早稲田大学文学部社会学専修では3年度生は社会調査実習を必修科目として履修しなければならない。担当教員はフィールドの選定には苦労するが、当然のこととして担当教員の専門研究領域に関連するフィールドが選ばれることになる。私の場合は、アソシエーション論の文献的理論的研究をすすめて拙著『アソシエーションの社会学』(1982)を出版していた。ある研究会でアソシエーションについて話をしたとき、その会に生活クラブ生協の職員の人が出席しており、彼と話を交わすことで協同組合はアソシエーションではないかと認識したのである。この生活クラブ関係者との偶然の出会いよって、生活クラブ生協とのラポールができ生活クラブ生協を学生の社会調査実習のフィールドとすることができたのである。こうしたいきさつによって私のアソシエーション研究は生活クラブ生協の実証的な研究へと進むことになった。
このようにして、生活クラブ生協を学生の調査実習のフィールドとしたことを契機にして、院生、同僚研究者が生活クラブ生協の調査研究に参加し、数年にわたって生活クラブ生協の研究を続けた。

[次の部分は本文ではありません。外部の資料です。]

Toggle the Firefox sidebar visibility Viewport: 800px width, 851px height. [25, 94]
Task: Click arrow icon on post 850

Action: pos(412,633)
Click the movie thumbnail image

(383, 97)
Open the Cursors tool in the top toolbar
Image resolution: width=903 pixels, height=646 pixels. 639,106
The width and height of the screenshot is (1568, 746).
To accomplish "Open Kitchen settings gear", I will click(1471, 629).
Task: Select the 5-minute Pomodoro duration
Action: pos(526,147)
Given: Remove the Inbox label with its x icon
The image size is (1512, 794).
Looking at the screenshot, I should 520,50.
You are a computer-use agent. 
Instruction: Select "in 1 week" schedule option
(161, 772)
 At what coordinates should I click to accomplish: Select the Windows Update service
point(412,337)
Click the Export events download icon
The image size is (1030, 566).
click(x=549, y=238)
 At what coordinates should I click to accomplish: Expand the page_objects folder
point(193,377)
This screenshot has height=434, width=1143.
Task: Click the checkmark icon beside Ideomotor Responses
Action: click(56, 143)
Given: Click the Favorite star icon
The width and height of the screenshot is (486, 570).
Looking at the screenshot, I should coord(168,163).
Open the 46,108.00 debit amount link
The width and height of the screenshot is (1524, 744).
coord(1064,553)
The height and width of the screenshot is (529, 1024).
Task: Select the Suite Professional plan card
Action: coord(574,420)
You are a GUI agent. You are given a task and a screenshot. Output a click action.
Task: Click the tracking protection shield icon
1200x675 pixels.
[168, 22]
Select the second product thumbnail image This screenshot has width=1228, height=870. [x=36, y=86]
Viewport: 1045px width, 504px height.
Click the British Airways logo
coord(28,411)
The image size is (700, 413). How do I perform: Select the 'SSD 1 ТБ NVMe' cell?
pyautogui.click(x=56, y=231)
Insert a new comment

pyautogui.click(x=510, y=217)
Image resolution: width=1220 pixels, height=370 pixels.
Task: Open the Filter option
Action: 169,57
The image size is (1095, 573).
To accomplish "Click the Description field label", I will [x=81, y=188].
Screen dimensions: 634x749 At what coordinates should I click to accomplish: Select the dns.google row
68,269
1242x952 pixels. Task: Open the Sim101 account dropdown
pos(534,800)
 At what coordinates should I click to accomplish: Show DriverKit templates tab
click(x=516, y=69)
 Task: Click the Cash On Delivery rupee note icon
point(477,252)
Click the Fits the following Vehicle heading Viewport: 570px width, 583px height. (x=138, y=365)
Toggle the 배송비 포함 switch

その共同研究の成果として『女性たちの生活ネットワーク』(1988)、『女性たちの生活者運動』(1995)を、そして佐藤の単著として『女性と協同組合の社会学』(1996)を出版した。
生活クラブ生協は、専従職員とパートナーシップを組む家庭の主婦を主体とする消費者生活協同組合である。生協運動は、生活クラブの場合、〈生産する消費者運動〉として特徴づけられる消費材の供給を生産者との社会契約によって持続し拡大する社会運動である。その組織が予約共同購入システムである。このシステムを効果的にかつ効率的に組織するためのアソシエーションとして協同組合が形成されている。そして、この予約共同購入システムが、経済的下部構造を形成し、生協運動とそれを基盤にして行われる社会活動・運動に必要ないっさいの諸経費を創出しているのである。運動と事業はあざなえる縄のごとく一体となっている。
しかし、以上の予約共同購入システムを基盤にしながら、生活クラブ生協の活動の基礎単位が時代の変化に対応して〈班〉から〈個人〉へと組織論的転換をすることになる。その転換は、近隣コミュニティが衰退し、日常生活の私秘化、個人化が進む中での「班の連合組織」から「意志ある個人の連合」への思想的転換でもあった。平均 7~8人からなる班は、消費材を班でまとめて発注し、届けられた消費材を班員で分け合う基礎的組織であり、それの集合が班別予約共同システムとして 生活クラブ生協の経済的下部構造を形成してきた。
しかし経済成長とともに、生活の個人化が進み、また仕事に従事する兼業主婦が多くなるにしたがって、近隣で班を構成することが困難になり、個人を組織の基礎単位とし、その個人に消費材を配送する〈戸配〉が多くなってきたのである。消費材の班別配送から個人別配送(戸配)への変容は、伝統的な近隣コミュニティの衰退を意味していた。しかし同時に組織の基礎単位を組合員個人として、その個人に消費材を戸配によって供給するということのうちに「自立した意志ある個人」像をみいだそうとしたのである。そして「自立した意志ある個人」が生協活動に参加することによって、多様な生活領域で人的交流のネットワークを形成し、新しい市民的コミュニティ形成の担い手になっている。家族から近隣へ、そして近隣よりも広域的な地域での自立した個人間のネットワークが、生活クラブ生協運動を媒介にして形成されつつある。そしてそのネットワークの担い手は多くの場合、主婦である女性である。